Each line of the data has to be transcribed exactly.

Stored entries.
--

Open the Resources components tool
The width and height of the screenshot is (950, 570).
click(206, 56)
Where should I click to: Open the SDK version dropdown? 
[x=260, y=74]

--

EXPECTED ANSWER.
Open the Resources components tool
The width and height of the screenshot is (950, 570).
click(206, 56)
Where should I click to: Open the SDK version dropdown? 
[x=260, y=74]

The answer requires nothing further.